2021 . 11 . 22

Detecting deepfakes in multimedia content

Authors: Roberto Caldelli (MICC – University of Florence); Fabrizio Falchi (National Council Research – CNR); Adrian Popescu (French Alternative Energies and Atomic Energy Commission- CEA

When created by malevolent entities, deepfakes pollute the online space and have deleterious effects in users’ real lives, especially when aimed to interfere with debates related to polarizing situations. Deep learning has enabled the generation of credible deepfakes for different types of multimedia content, such as texts, videos and images. AI4Media proposes tools for efficient deepfake detection, regardless of the nature of forged documents.

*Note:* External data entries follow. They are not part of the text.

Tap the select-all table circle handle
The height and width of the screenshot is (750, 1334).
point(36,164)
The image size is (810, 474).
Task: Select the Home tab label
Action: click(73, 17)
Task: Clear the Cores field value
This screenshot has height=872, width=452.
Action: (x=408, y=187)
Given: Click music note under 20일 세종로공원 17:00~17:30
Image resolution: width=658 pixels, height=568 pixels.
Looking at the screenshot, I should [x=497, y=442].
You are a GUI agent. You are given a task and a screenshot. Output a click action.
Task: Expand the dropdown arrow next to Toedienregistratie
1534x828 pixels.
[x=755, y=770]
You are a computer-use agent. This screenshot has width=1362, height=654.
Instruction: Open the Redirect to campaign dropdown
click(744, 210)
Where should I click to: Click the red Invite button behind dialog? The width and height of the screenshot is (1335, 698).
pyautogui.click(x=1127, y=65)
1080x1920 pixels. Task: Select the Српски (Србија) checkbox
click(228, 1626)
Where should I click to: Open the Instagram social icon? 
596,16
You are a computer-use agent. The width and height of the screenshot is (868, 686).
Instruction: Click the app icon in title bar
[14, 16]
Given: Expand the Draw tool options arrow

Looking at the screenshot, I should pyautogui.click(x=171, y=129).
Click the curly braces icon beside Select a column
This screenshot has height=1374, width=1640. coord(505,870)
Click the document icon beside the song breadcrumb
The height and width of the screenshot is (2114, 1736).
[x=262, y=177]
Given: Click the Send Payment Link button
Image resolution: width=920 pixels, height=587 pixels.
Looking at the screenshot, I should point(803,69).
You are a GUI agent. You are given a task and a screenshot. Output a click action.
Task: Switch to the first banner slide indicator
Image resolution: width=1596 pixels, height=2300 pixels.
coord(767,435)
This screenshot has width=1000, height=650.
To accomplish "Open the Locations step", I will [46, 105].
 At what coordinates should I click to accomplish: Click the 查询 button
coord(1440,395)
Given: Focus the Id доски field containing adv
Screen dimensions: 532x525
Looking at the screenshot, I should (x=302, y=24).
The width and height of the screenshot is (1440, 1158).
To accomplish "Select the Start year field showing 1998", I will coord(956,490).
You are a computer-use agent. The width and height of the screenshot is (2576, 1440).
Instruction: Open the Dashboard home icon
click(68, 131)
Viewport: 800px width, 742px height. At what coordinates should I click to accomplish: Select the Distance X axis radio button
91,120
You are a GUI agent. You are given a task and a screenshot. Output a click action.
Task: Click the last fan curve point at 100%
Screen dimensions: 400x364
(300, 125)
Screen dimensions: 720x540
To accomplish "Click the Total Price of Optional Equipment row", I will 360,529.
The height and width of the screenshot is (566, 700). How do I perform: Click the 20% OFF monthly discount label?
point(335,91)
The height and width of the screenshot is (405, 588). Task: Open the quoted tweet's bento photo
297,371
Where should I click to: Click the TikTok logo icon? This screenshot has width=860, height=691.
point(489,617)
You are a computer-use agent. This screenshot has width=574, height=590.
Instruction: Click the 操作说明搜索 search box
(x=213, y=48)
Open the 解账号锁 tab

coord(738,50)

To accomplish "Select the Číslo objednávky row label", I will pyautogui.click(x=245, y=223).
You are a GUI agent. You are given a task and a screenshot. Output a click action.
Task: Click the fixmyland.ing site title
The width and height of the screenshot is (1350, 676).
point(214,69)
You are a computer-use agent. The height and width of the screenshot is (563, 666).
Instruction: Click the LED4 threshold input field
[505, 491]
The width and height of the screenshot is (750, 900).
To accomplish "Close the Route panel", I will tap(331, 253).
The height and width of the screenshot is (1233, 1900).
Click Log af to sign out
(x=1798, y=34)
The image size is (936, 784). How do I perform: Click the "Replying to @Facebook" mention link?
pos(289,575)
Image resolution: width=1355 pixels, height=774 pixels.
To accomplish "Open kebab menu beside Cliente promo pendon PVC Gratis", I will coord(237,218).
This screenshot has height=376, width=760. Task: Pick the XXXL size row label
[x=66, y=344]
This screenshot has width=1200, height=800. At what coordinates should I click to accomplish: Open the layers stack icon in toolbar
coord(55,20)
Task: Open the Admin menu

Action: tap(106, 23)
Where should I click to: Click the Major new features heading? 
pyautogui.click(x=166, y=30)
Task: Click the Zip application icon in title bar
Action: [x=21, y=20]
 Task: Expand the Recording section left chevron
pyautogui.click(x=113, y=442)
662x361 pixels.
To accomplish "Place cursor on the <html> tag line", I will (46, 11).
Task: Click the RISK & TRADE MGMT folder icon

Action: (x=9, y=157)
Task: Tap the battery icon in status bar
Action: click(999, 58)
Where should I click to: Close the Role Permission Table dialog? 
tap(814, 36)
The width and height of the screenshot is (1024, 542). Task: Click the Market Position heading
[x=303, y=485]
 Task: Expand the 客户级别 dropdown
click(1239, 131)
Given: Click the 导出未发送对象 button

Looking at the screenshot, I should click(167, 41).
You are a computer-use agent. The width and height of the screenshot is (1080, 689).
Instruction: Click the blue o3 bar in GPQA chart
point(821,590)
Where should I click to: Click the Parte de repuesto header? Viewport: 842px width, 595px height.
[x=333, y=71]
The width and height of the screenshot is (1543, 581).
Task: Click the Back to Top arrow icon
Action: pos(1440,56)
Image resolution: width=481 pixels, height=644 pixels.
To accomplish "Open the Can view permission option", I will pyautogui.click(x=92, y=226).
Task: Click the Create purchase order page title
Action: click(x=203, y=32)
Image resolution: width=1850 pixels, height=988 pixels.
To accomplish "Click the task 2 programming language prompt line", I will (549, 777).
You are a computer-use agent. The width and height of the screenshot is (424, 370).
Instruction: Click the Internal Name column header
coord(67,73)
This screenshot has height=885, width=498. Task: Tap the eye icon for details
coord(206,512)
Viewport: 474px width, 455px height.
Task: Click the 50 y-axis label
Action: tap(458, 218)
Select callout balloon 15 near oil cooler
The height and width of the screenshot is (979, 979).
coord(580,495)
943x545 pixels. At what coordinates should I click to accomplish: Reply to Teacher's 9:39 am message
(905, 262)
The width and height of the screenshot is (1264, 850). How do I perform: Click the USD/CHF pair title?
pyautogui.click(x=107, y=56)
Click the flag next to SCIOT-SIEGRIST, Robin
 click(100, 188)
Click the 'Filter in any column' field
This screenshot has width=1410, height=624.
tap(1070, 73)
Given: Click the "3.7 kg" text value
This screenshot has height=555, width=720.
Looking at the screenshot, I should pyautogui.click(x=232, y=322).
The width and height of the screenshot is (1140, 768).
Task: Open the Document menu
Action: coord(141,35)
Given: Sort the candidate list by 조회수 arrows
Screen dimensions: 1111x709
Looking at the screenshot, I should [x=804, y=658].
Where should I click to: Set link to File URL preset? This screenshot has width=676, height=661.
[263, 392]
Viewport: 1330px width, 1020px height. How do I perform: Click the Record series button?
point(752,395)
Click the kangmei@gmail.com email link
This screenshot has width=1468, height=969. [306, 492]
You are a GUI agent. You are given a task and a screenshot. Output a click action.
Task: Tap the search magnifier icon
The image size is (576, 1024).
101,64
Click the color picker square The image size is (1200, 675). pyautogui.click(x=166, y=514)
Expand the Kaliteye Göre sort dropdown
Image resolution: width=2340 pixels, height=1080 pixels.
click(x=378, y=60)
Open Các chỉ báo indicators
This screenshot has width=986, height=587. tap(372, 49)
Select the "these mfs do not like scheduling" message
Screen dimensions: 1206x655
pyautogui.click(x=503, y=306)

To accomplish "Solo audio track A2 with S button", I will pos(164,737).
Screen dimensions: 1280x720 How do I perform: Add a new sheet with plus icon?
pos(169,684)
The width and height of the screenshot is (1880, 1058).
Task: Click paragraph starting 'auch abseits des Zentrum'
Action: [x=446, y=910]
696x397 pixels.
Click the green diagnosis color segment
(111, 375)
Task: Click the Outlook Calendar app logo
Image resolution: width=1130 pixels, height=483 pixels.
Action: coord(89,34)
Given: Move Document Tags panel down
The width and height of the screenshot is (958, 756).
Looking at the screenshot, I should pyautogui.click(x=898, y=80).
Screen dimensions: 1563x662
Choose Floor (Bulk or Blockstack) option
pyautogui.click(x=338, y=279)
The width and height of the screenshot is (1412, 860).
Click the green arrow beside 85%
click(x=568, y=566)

Promising results were already obtained for texts and videos. Fake texts are difficult to distinguish from human-generated texts for short sequences. An efficient method was designed for the detection of fake tweets generated by specific accounts by learning adapted deep language models based per account. Deepfake videos are hard to detect when models are not specifically trained for a specific type of forgery. An algorithm that leverages the optical flow in videos was introduced and it successfully generalizes the detection capabilities to unlearnt forgeries.

Deep language models can be used to generate short texts, such as Tweets, which are difficult to distinguish from real tweets. Fake tweets are written by bots that mimic specific users by exploiting language models fine-tuned on the user’s past contributions.  The more refined the language models are, the more credible the generated fake tweets will be. The proposed fake tweet detection method is designed to match these generation practices and thus successfully distinguish fake from real tweets. A wide array of detection models were tested and the best results were obtained using a RoBERTa, a recent algorithm whose objective is to produce deep language models. It provides a detection accuracy of over 90%. The method can be used for an effective flagging of fake texts on Twitter. Importantly, it is easy to deploy for a large number of users who are of interest in AI4Media (or beyond) since language models are created per account. The work also led to the creation of TweepFake, a public dataset dedicated to the detection of deepfake tweets. The availability of this dataset will facilitate future research in the area and ensure the proposal of comparable and replicable results (Read the paper).

AI-technologies can be used in various ways to generate realistic fake videos. While the detection of known forgeries is well handled, the same is not true for forgeries that are not known to the detection algorithms and thus cannot be learned. The proposed model exploits the optical flow fields of the videos in order to improve the robustness of the detection of unlearnt forgeries. It also has competitive performance for the detection of learned forgeries. The main novelty is the integration of the bi-dimensional optical flow fields with the pre-trained network which usually receives the inputs of the three channels. This allows the detection of temporal inconsistencies which complement the information obtained from the usual frame-based analysis of content. This work paves the way toward the proposal of deepfake detection methods which are exploitable in practice since it generalizes to forgeries that are unknown and thus learned by detectors (Read the paper).

Work is currently ongoing to propose methods that combine different cues available in documents in order to seamlessly detect forgeries in multimedia documents. Early results obtained for deepfake videos which combine the visual and audio channels are particularly promising.

References:

Caldelli, R., Galteri, L., Amerini, I., & Del Bimbo, A. (2021). Optical Flow based CNN for detection of unlearnt deepfake manipulations. Pattern Recognition Letters, 146, 31-37.

Fagni, T., Falchi, F., Gambini, M., Martella, A., & Tesconi, M. (2021). TweepFake: About detecting deepfake tweets. Plos one, 16(5), e0251415.